Dans le même temps, les entreprises engrangent des bénéfices toujours plus importants : par exemple, le groupe EDF qui annonce 5,2 Md € de bénéfice net pour 2019, contre 1,2 Md € en 2018. Un chiffre qui masque mal les difficultés amoncelées autour de l’EPR de Flamanville, de la fermeture de Fessenheim, de la mise en danger des tarifs régulés, mais surtout un résultat obtenu grâce à l’effort de salarié.e.s dont les salaires ne seront même pas revalorisés de l’inflation.

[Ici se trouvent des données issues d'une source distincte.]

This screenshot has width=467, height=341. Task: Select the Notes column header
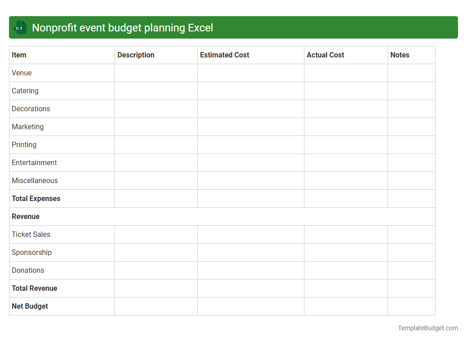(x=400, y=55)
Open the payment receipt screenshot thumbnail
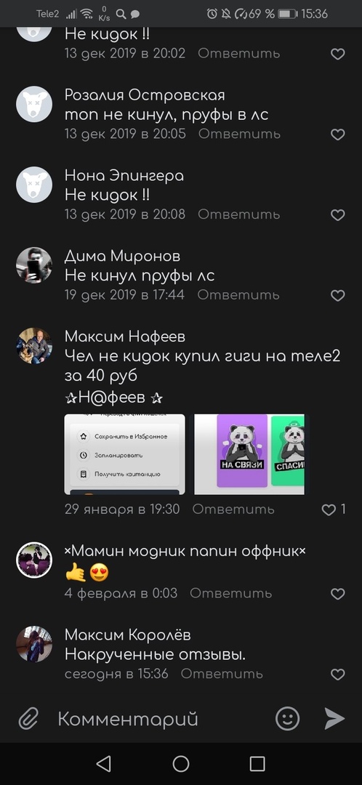This screenshot has width=362, height=785. (x=125, y=454)
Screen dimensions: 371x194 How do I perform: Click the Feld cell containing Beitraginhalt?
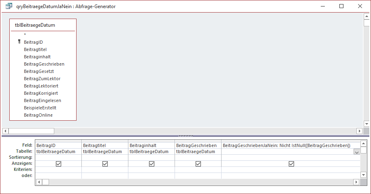(x=151, y=145)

Malgré les vicissitudes et les temps incertains, la mobilisation reste donc de mise via notamment une réflexion sur le financement des retraites avec l’augmentation des recettes grâce à une meilleure politique concernant l’emploi et les salaires : réduction du temps de travail, création d’emplois, égalité salariale femme-homme représentent des gisements inexplorés car disqualifiés par les employeurs. Et pourquoi donc ?

 

[1] : Enquête HuffPost-You Gov, publiée le 4 mars 2020, réalisée les 2 et 3 mars.

[2] : Réforme des retraites : l’incompréhensible revalorisation du point. Adeline Lorence. capital.fr. Article publié le 11/02/2020.